Problem statement:
From the listing below, tally the lines that include "computer". Return only the total.

Data under study:
Segment Open

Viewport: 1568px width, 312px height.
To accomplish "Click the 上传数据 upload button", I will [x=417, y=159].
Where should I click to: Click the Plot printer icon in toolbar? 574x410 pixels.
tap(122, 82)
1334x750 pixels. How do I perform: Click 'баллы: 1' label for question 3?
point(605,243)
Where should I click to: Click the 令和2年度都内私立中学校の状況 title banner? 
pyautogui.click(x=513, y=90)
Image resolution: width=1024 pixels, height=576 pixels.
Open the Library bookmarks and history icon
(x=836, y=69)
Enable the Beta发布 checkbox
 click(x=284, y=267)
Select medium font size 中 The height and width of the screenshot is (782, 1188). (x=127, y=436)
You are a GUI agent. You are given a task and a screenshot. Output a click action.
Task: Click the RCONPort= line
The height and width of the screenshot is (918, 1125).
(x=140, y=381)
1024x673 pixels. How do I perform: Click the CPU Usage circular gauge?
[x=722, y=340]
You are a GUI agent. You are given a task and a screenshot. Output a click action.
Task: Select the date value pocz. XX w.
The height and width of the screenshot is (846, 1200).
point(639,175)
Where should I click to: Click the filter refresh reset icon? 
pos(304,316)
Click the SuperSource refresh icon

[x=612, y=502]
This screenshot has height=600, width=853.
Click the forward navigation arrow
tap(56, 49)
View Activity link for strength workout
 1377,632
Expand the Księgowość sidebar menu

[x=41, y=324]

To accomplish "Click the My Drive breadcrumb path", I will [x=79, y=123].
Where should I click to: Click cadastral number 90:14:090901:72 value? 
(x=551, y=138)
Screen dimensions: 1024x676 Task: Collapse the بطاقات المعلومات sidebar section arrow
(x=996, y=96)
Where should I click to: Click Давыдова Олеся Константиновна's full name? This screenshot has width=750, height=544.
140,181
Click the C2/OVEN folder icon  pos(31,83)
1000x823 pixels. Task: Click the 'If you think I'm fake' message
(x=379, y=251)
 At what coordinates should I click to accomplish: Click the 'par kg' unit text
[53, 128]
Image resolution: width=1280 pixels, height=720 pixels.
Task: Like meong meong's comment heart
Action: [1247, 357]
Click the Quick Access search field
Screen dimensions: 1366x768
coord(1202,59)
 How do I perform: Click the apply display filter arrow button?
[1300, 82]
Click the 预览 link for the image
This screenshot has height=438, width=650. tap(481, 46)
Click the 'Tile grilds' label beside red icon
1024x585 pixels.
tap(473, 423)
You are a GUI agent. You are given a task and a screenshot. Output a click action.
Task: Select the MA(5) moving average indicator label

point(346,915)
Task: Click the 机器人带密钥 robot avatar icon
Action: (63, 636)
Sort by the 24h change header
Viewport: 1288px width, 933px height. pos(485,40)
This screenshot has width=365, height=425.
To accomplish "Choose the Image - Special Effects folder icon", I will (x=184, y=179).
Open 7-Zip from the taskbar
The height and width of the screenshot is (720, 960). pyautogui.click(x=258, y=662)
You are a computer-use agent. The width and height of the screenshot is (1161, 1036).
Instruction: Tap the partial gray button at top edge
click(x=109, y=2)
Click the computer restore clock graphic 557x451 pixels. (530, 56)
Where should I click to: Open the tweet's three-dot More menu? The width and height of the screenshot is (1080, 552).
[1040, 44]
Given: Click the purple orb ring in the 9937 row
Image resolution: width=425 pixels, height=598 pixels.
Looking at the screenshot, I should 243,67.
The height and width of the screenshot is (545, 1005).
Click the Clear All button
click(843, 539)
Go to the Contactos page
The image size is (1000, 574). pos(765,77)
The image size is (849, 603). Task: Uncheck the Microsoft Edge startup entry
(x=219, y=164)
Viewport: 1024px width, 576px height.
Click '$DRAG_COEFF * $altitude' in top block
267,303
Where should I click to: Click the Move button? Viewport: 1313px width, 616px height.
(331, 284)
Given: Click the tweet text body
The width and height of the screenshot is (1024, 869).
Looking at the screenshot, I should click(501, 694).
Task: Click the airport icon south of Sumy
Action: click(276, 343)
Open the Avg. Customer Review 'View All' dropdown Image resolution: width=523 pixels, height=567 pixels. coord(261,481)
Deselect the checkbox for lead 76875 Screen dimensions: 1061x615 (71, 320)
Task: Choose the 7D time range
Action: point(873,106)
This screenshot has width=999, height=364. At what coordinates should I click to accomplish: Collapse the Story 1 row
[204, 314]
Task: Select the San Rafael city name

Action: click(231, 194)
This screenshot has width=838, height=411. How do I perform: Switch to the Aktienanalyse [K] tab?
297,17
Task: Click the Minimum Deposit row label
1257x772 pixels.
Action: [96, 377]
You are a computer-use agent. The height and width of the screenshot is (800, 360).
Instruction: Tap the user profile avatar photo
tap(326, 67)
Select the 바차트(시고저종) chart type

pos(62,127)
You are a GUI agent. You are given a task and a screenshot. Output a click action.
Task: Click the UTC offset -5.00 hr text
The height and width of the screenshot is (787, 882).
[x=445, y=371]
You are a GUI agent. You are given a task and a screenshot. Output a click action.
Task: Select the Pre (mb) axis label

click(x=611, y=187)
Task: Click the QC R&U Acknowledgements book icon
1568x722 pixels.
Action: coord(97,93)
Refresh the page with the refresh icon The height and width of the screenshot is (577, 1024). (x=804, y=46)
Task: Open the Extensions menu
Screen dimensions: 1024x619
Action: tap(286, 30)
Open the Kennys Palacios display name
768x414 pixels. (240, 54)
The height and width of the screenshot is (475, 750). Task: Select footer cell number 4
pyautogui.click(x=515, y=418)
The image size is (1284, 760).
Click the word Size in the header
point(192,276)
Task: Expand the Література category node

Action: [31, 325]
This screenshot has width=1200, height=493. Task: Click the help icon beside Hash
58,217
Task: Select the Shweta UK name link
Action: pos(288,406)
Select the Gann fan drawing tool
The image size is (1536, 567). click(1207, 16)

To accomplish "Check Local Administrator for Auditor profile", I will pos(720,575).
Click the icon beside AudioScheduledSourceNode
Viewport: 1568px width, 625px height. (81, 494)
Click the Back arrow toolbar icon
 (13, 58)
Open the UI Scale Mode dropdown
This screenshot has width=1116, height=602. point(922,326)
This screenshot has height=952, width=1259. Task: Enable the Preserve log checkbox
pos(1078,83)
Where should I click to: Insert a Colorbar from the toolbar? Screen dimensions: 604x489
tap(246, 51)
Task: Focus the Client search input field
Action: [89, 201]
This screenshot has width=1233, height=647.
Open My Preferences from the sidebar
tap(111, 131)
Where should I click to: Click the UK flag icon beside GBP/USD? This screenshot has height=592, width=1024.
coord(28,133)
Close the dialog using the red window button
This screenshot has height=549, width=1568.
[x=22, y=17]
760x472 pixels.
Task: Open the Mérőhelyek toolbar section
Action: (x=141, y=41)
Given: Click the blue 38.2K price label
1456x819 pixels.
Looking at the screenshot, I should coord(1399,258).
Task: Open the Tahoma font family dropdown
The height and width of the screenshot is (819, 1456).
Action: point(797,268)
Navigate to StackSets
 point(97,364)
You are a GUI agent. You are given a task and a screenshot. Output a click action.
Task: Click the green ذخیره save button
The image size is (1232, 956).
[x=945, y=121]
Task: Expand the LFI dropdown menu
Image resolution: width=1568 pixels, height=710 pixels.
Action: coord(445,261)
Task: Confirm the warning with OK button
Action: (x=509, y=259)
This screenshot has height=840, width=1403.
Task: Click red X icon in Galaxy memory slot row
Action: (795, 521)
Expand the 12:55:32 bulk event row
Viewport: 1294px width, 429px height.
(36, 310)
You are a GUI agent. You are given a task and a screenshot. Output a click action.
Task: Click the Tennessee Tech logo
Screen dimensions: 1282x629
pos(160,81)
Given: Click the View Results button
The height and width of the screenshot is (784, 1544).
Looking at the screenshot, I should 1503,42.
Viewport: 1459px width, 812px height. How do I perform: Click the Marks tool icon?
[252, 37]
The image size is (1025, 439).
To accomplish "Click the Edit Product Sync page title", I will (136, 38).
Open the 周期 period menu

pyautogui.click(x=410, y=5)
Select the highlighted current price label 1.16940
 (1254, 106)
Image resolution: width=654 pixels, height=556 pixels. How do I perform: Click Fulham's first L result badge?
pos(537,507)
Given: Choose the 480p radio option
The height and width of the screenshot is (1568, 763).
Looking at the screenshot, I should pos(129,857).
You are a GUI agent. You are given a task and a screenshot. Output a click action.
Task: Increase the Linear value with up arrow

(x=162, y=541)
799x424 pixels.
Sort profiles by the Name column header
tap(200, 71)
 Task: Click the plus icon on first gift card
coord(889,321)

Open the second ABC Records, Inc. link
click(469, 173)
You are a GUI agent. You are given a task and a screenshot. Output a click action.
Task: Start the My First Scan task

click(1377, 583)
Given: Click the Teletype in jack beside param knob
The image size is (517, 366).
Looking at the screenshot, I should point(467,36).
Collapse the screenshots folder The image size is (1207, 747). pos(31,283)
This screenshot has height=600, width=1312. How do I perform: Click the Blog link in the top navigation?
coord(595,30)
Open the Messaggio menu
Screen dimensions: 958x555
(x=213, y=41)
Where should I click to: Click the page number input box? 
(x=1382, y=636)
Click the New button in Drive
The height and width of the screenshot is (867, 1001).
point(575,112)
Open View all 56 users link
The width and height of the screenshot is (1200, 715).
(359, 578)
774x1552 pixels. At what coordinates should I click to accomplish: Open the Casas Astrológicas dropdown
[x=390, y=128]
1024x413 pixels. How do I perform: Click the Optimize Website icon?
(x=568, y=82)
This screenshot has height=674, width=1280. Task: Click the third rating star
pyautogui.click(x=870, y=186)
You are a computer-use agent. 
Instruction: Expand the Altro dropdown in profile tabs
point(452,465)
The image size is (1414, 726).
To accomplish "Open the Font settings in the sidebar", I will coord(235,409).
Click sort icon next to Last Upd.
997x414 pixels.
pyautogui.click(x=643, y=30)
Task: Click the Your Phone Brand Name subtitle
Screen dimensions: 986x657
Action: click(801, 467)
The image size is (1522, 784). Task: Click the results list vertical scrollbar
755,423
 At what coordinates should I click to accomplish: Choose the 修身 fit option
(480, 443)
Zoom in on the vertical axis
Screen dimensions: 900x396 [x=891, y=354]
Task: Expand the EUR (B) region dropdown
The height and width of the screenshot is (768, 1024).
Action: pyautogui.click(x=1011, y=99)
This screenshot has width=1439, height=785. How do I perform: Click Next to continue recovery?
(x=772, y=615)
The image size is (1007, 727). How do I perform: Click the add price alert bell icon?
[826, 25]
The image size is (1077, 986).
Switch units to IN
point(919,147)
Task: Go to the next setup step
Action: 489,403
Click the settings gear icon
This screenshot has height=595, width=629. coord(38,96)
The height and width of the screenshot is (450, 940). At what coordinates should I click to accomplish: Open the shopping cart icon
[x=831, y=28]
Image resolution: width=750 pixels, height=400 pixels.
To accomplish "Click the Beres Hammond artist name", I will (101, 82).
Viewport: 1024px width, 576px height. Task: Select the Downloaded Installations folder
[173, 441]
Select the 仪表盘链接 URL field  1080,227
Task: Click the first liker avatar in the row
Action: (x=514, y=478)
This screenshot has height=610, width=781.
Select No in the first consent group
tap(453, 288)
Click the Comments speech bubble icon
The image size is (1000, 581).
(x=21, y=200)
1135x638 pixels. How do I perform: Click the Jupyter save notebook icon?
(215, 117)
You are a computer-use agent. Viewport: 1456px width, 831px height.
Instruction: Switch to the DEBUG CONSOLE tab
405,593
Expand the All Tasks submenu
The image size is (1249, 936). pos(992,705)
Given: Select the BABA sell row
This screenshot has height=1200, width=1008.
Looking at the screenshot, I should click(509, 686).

Segment Closed

Answer below:
5